▸ **Stated goal**
Continue the forum post on the trapezoid-rule error bound from where it stops.

[BEGIN Passage shown]

There exists $c$ such that $\int_a^{(a+b)/2}f(x)dx=(b-a)/4(f(a)+f((a+b)/2))-(b-a)^3/96f''(c)$ I am struggling to understand a statement from a solution to a problem concerning integrals.
The hypotesis of the problem is that $f:[a,b]\to\mathbb{R}$ is twice differentiable with continuous second derivative and (but I don't think it is needed for this part) $\displaystyle \int_a^b f(x)\mathop{}\!\mathrm{d}x=0$.
The solution begins with the following statement which I can't prove: There exist $c_1\in\left( a,\frac{a+b}{2}\right)$ and $c_2\in\left(\frac{a+b}{2},b\right)$ such that:
$$\int_a^\frac{a+b}{2}f(x)\mathop{}\!\mathrm{d}x=\frac{b-a}{4}\left( f(a)+f\left(\frac{a+b}{2}\right)\right)-\frac{(b-a)^3}{96}f''(c_1)$$
and
$$\int_\frac{a+b}{2}^bf(x)\mathop{}\!\mathrm{d}x=\frac{b-a}{4}\left(f\left(\frac{a+b}{2}\right)+f(b)\right)-\frac{(b-a)^3}{96}f''(c_2).$$
I tried several aproaces including Taylor's formula or integrating by parts: $\displaystyle\int_a^\frac{a+b}{2}f(x)\mathop{}\!\mathrm{d}x=\int_a^\frac{a+b}{2}f(x)(x-c)'\mathop{}\!\mathrm{d}x=\ldots$.

[END Passage shown]
[BEGIN Dataset excerpt]

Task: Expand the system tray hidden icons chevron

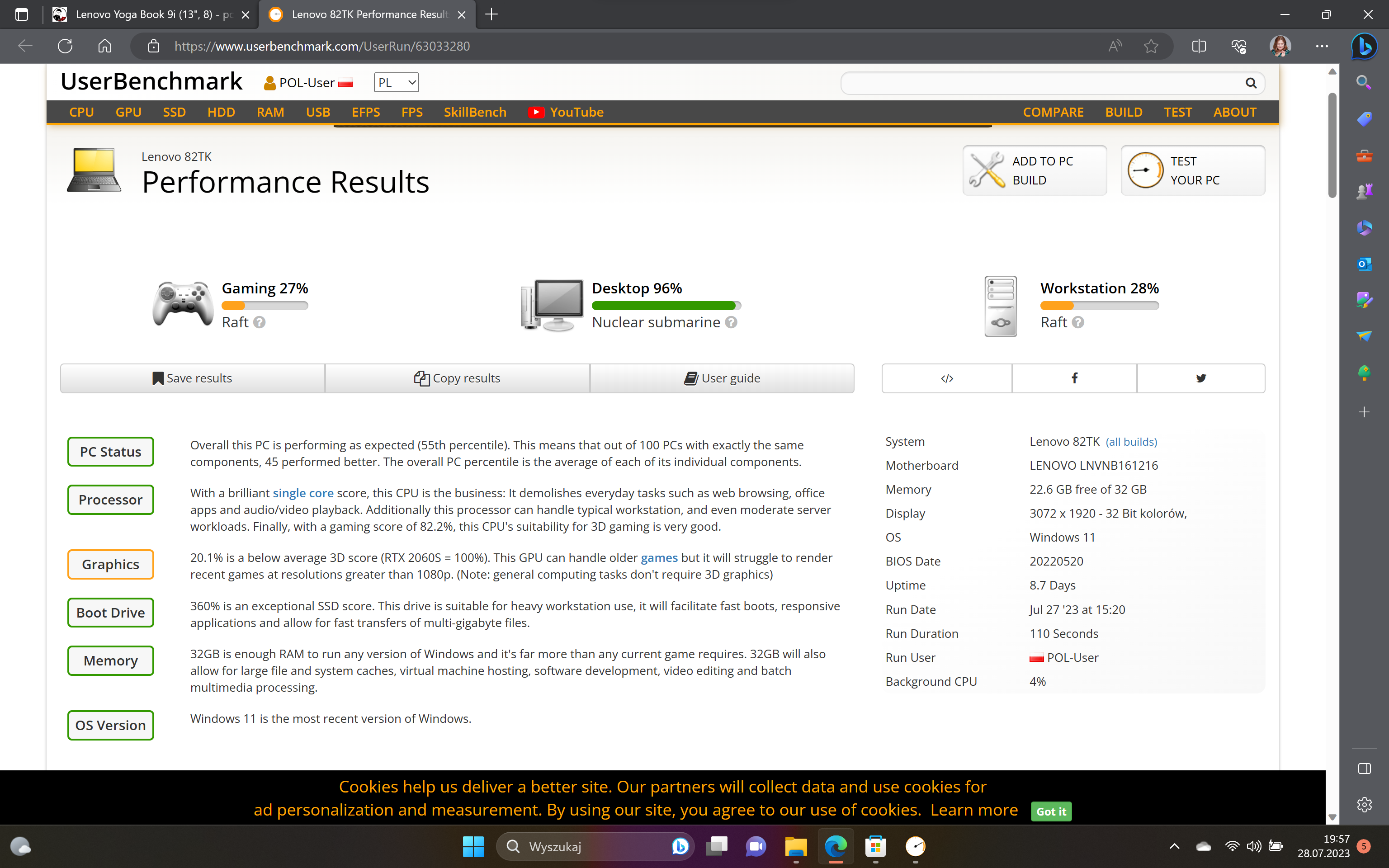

[END Dataset excerpt]

▸ **Expected output**
 A: We have that
$$\int_a^\frac{a+b}{2}f(x)\mathop{}\!\mathrm{d}x=\int_{a}^\frac{a+b}{2}f(x)\left(x-\frac{3a+b}{4}\right)^\prime \mathop{}\!\mathrm{d}x=$$
$$=f(x)\left(x-\frac{3a+b}{4}\right)\Bigg|_a^\frac{a+b}{2}-\int_a^\frac{a+b}{2}f'(x)\left(x-\frac{3a+b}{4}\right)\mathop{}\!\mathrm{d}x=$$
$$=\frac{b-a}{4}\left(f\left(\frac{a+b}{2}\right)+f(a)\right)-\int_a^\frac{a+b}{2}f'(x)\left(\frac{\left(x-\frac{3a+b}{4}\right)^2}{2}-\frac{(b-a)^2}{32}\right)^\prime \mathop{}\!\mathrm{d}x=$$
$$=\frac{b-a}{4}\left(f(a)+f\left(\frac{a+b}{2}\right)\right)-f'(x)\left(\frac{\left(x-\frac{3a+b}{4}\right)^2}{2}-\frac{(b-a)^2}{32}\right)\Bigg|_a^\frac{a+b}{2}-\int_a^\frac{a+b}{2}f''(x)\left(\frac{\left(x-\frac{3a+b}{4}\right)^2}{2}-\frac{(b-a)^2}{32}\right)\mathop{}\!\mathrm{d}x=$$
$$=\frac{b-a}{4}\left(f(a)+f\left(\frac{a+b}{2}\right)\right)+\int_a^\frac{a+b}{2}f''(x)\left(\frac{(b-a)^2}{32}-\frac{\left(x-\frac{3a+b}{4}\right)^2}{2}\right)\mathop{}\!\mathrm{d}x.$$
Now notice that
$$\frac{(b-a)^2}{32}-\frac{\left(x-\frac{3a+b}{4}\right)^2}{2}\geq 0$$
for any $x\in\left[a,\frac{a+b}{2}\right]$ so, by the Mean Theorem, there exists $c\in\left(a,\frac{a+b}{2}\right)$ such that the last integral is equal to
$$f''(c)\int_a^\frac{a+b}{2}\left(\frac{(b-a)^2}{32}-\frac{\left(x-\frac{3a+b}{4}\right)^2}{2}\right)\mathop{}\!\mathrm{d}x=$$
$$=f''(c)\left(\frac{(b-a)^3}{64}-\frac{(b-a)^3}{192}-\frac{(b-a)^3}{192}\right)=f''(c)\frac{(b-a)^3}{96},$$
which concludes the proof.